"Ong, Hean Loong" hean.loong.ong@intel.com writes:
On Mon, 2017-05-08 at 09:03 -0700, Eric Anholt wrote:
"Ong, Hean Loong" hean.loong.ong@intel.com writes:
On Thu, 2017-05-04 at 10:11 -0700, Eric Anholt wrote:
"Ong, Hean Loong" hean.loong.ong@intel.com writes:
On Wed, 2017-05-03 at 13:28 -0700, Eric Anholt wrote:
hean.loong.ong@intel.com writes:
> > > > From: Ong Hean Loong hean.loong.ong@intel.com > > Hi, > > The new Intel Arria10 SOC FPGA devkit has a Display Port IP > component > which requires a new driver. This is a virtual driver in > which > the > FGPA hardware would enable the Display Port based on the > information > and data provided from the DRM frame buffer from the OS. > Basically > all > all information with reagrds to resolution and bits per > pixel > are > pre-configured on the FPGA design and these information are > fed > to > the driver via the device tree information as part of the > hardware > information. I started reviewing the code, but I want to make sure I understand what's going on:
This IP core isn't displaying contents from system memory on some sort of actual physical display, right? It's a core that takes some input video stream (not described in the DT or in this driver) and stores it to memory?
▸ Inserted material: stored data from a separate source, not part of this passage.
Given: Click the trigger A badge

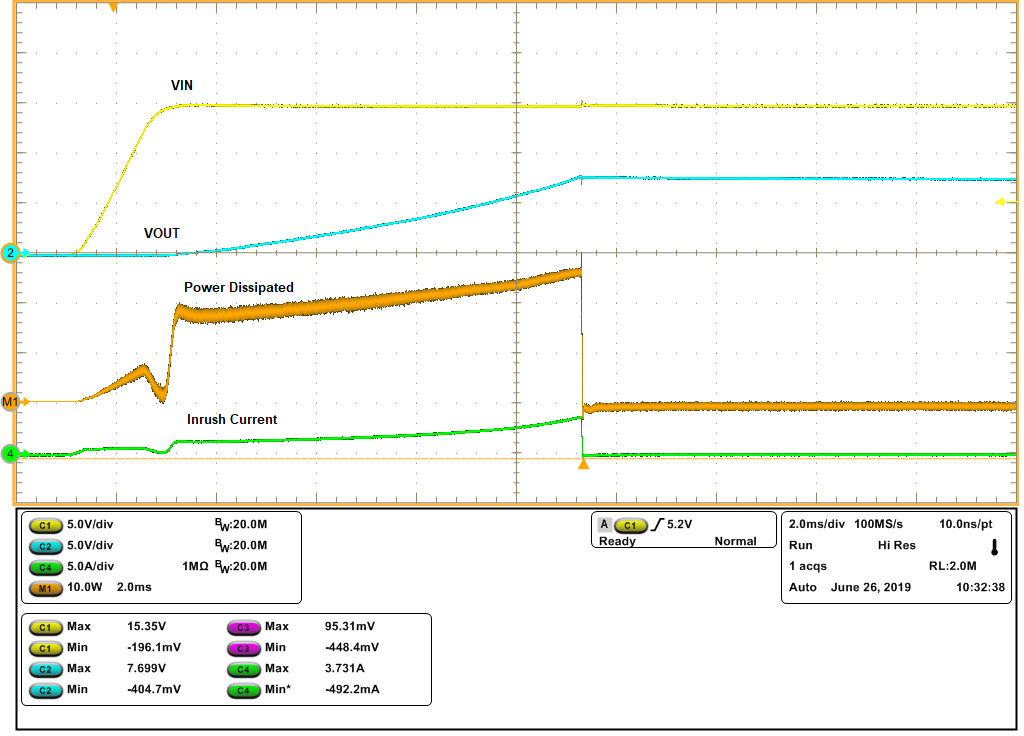Looking at the screenshot, I should point(603,524).
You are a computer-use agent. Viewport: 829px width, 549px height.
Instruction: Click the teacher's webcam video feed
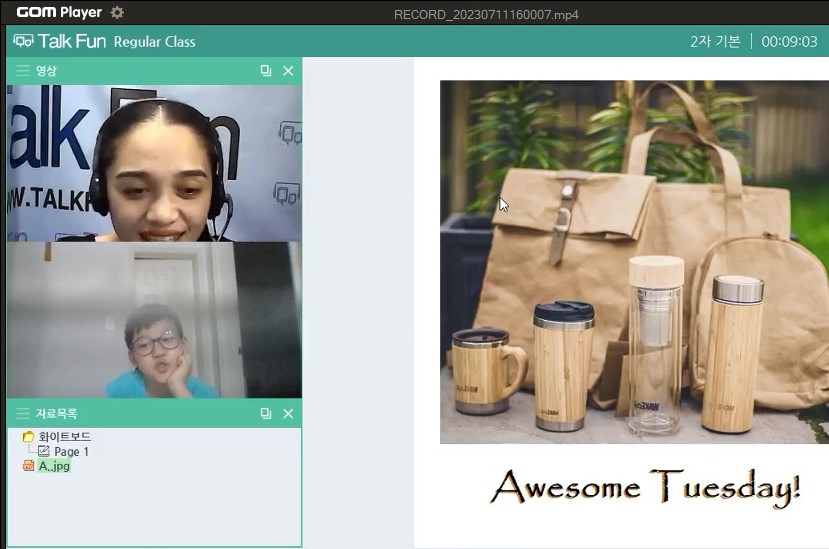pyautogui.click(x=154, y=163)
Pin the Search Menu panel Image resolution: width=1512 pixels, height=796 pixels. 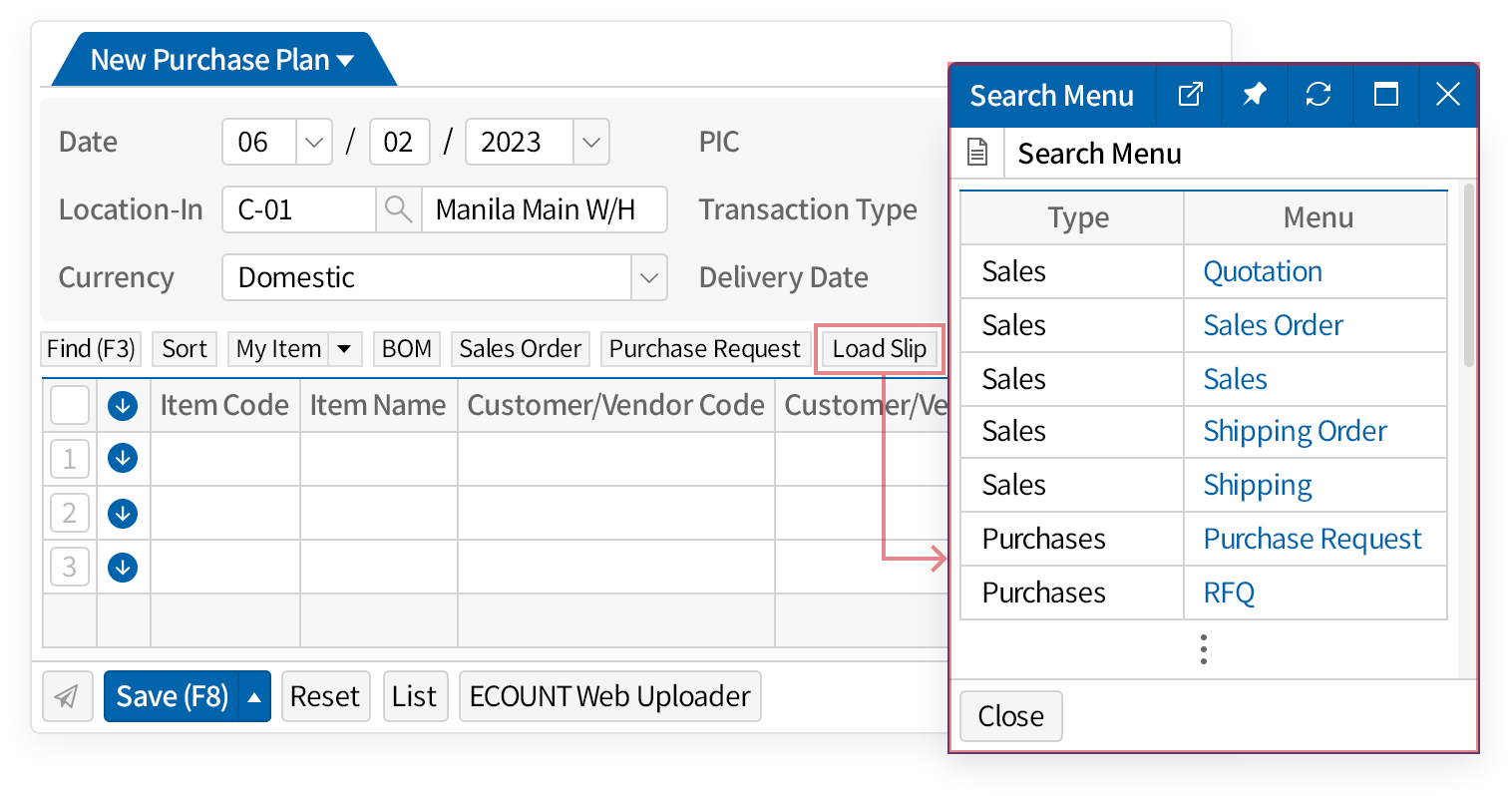coord(1254,95)
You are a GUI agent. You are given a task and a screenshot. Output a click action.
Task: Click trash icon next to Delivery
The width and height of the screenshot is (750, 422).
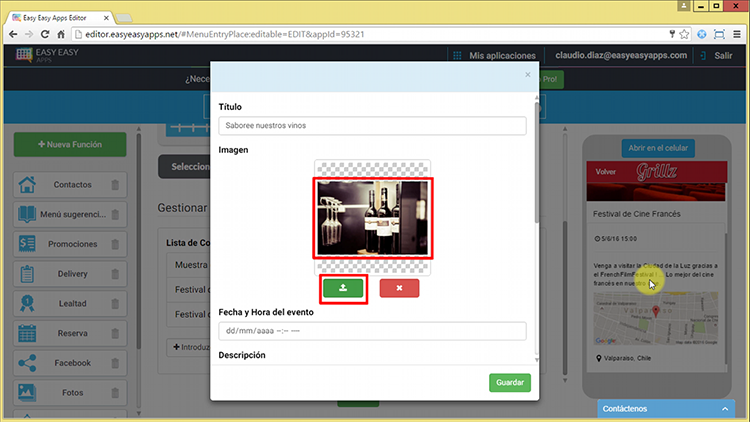(115, 274)

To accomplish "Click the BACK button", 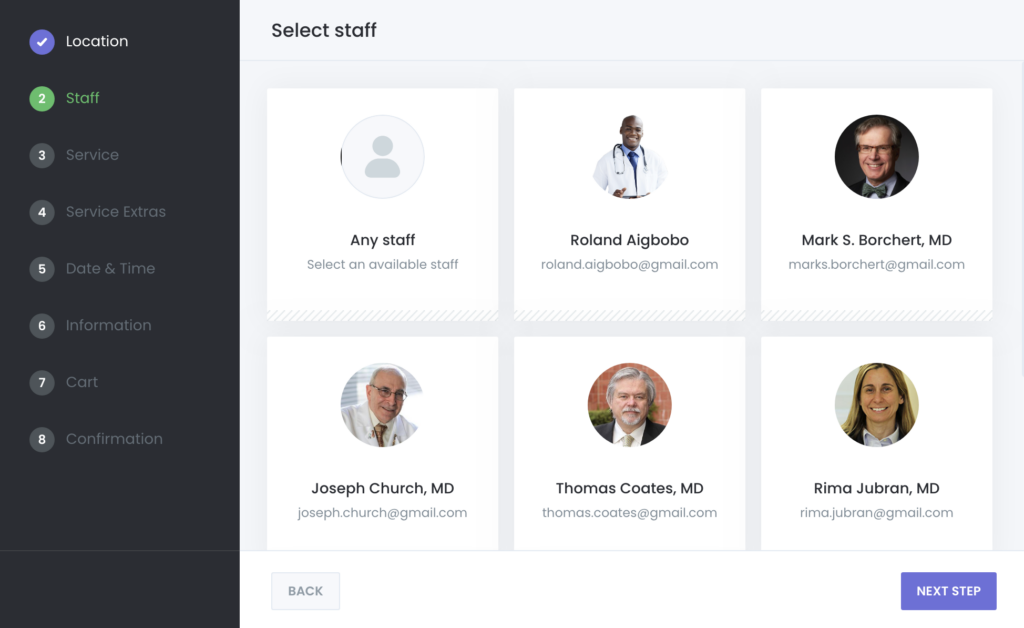I will click(305, 591).
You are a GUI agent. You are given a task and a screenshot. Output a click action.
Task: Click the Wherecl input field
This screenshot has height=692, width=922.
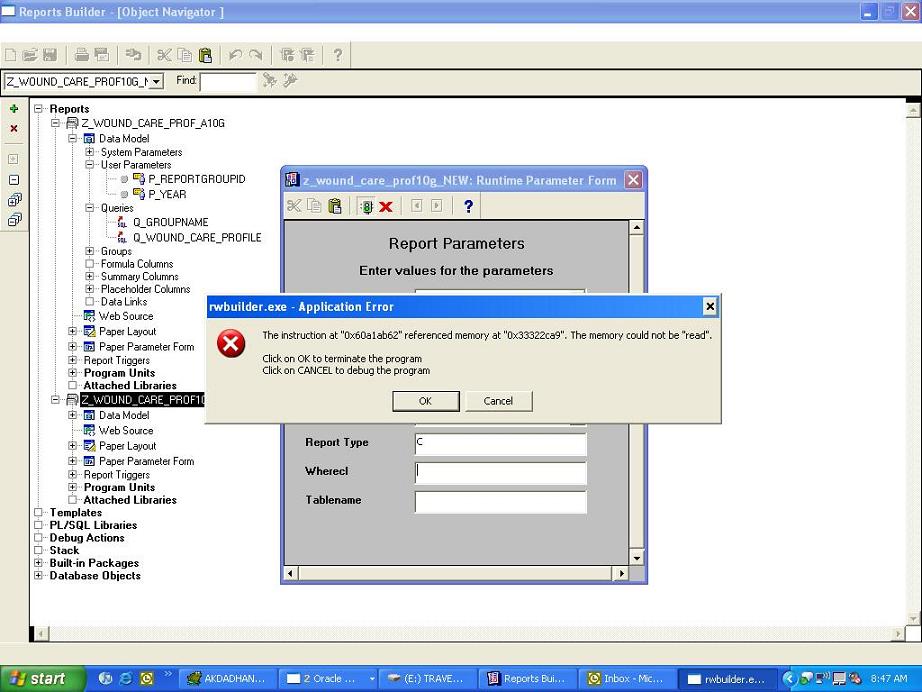[x=500, y=472]
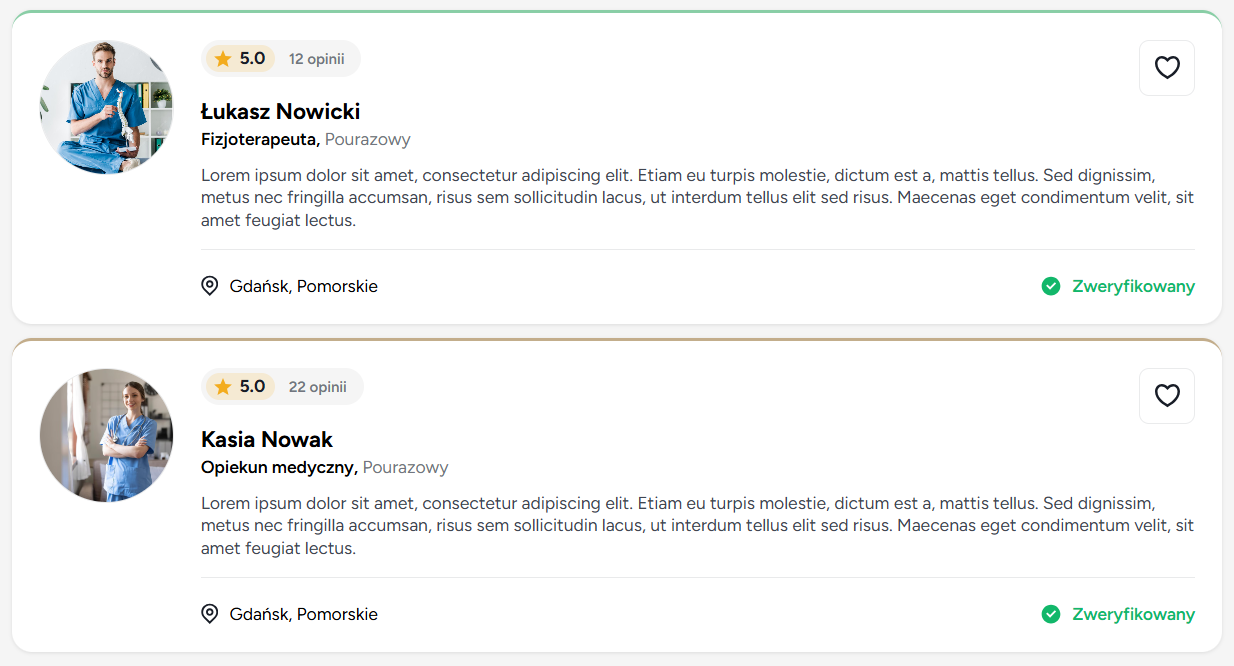Image resolution: width=1234 pixels, height=666 pixels.
Task: Open the Łukasz Nowicki profile name link
Action: (280, 111)
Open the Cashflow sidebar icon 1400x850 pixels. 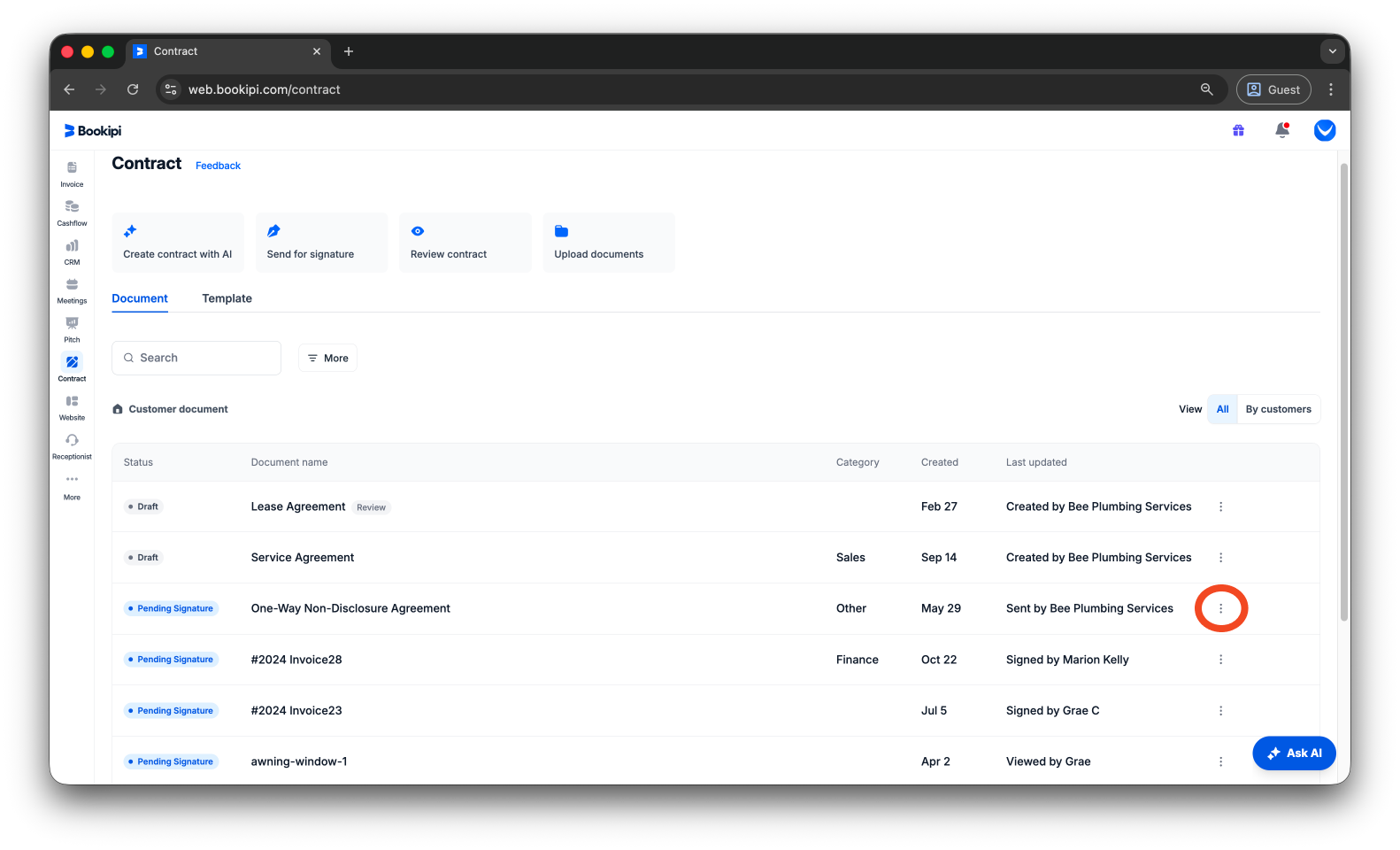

If the IP Core you are referring to is some form of GPU then in this case we are using the Intel FPGA Display Port Framebuffer IP. It does display contents streamed from the ARM/Linux system to the Display Port of the physical Monitor.
Below a simple illustration of the system:
ARM/Linux --DMA-->Intel FPGA Display Port Framebuffer IP | | Physical Connection Display Port
The "DMA" in this diagram is the frame reader IP, right? The frame reader, as described in the spec, sounds approximately like a DRM plane, so if you have that in your system then that needs to be part of this DRM driver (otherwise you won't be putting the right things on the screen!).
Would the drm_simple_display_pipe_init be able to handle this ? It seems to be displaying the proper images on screen, based on my current changes. There were recommendations to use the drm_simple_display_pipe_init instead of creating the CRTC and planes myself
The docs I've read for the Frame Buffer IP don't fit into any current DRM component, since it's what we're currently calling a "writeback connector".
While running my own test (since the intel-gpu-tools doesn't seems applicable.) The drm_simple_display_pipe_init seems to be simple enough for displaying a matchbox console. The use case for this driver is only part of the enablemennt of the reference design board so that users of the Arria10 devkit can use this as base for their own designs.
I don't understand your system enough to answer. You didn't answer if the "DMA" block you diagrammed was the frame reader IP (or maybe the frame reader IP comes after). I also don't see how the frame buffer IP could possibly be connected directly to a physical display connector.
The FPGA FrameBuffer 2 soft IP reads the information provided to it from the Linux Kernel via the platform device register provided in the DT. The Linux driver here allocates a chunk of coherent memory that directly maps to the SDRAM. The FPGA soft IP would stream the display out to the Display Port based on the information that was written to the SDRAM.
Your "FPGA soft IP" that's reading pixels from an area of memory (a DRM plane does this) and outputting that to a display port (a DRM CRTC and encoder does this) would make a lot of sense as a DRM driver.
However, this piece of hardware that takes in pixels in a stream from elsewhere and stores it to memory doesn't make sense to me as a DRM driver.
I can't really offer more advice until I understand what's generating the pixels that the FrameBuffer IP is storing.